- TASK DESCRIPTION:
Give the records below again exactly, and exclude each picture.

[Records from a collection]
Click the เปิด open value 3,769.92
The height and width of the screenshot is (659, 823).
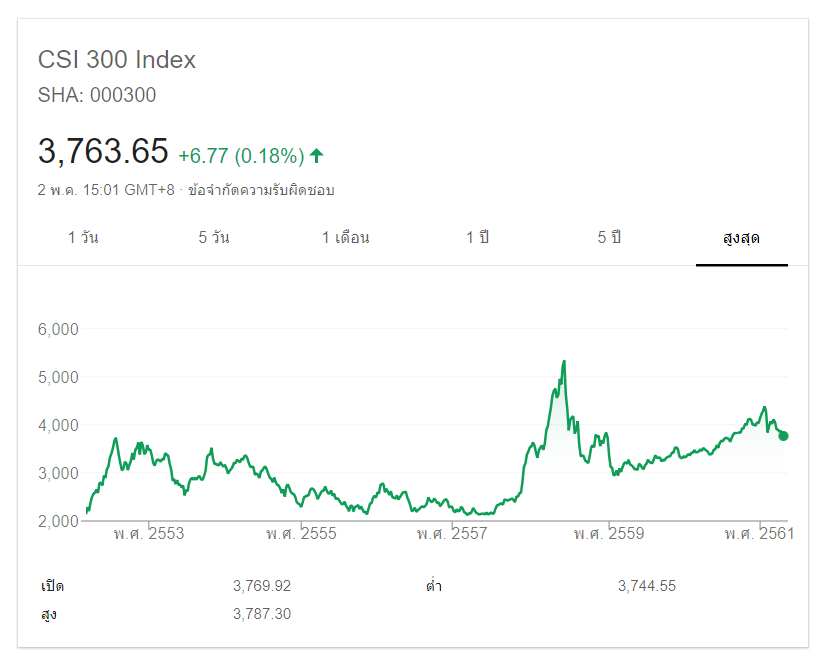[262, 586]
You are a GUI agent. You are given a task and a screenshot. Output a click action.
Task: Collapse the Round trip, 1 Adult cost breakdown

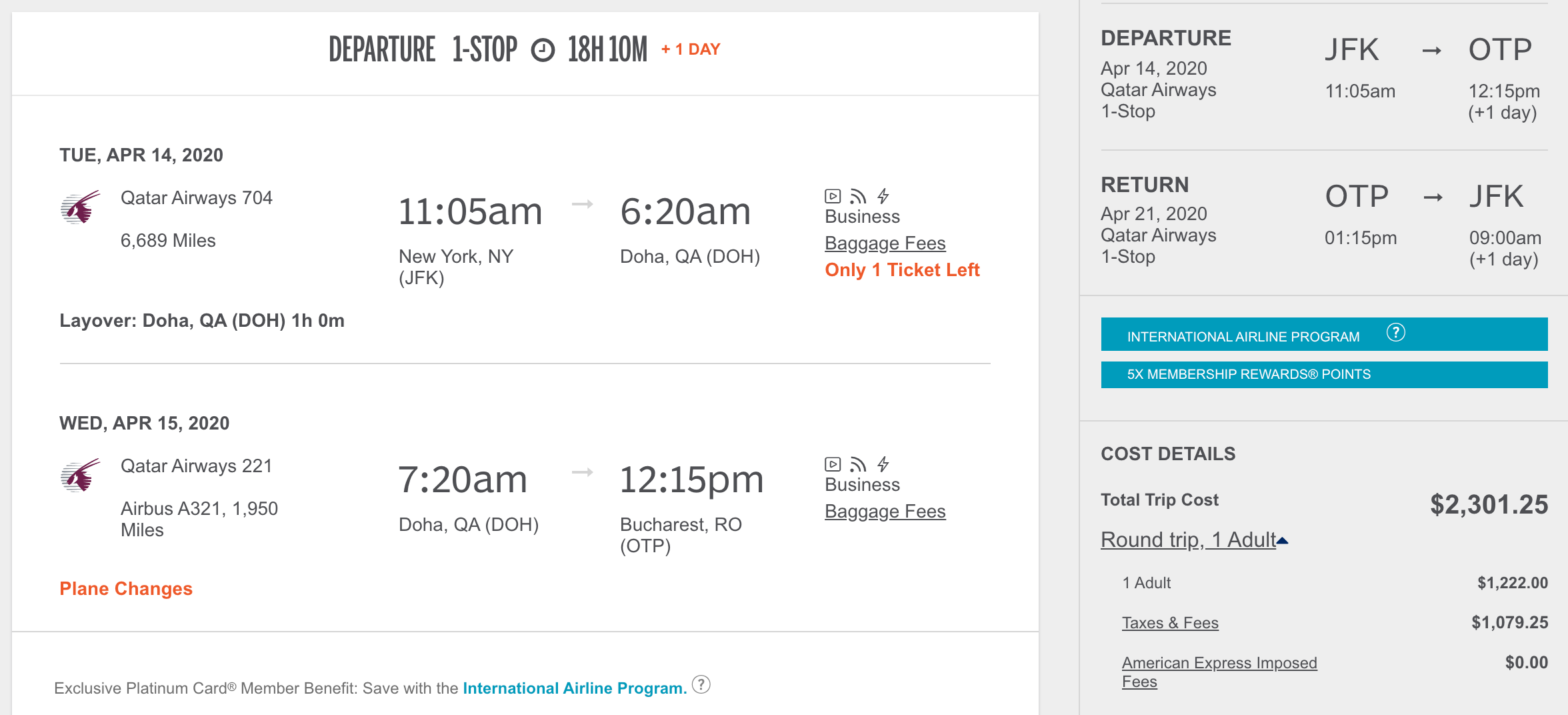(x=1193, y=540)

- ANSWER TO THIS TASK:
Click the เปิด open value 3,769.92
The height and width of the screenshot is (659, 823).
[262, 586]
You are a GUI agent. You are given a task and a screenshot. Output a click action.
Task: Collapse the Round trip, 1 Adult cost breakdown

(x=1193, y=540)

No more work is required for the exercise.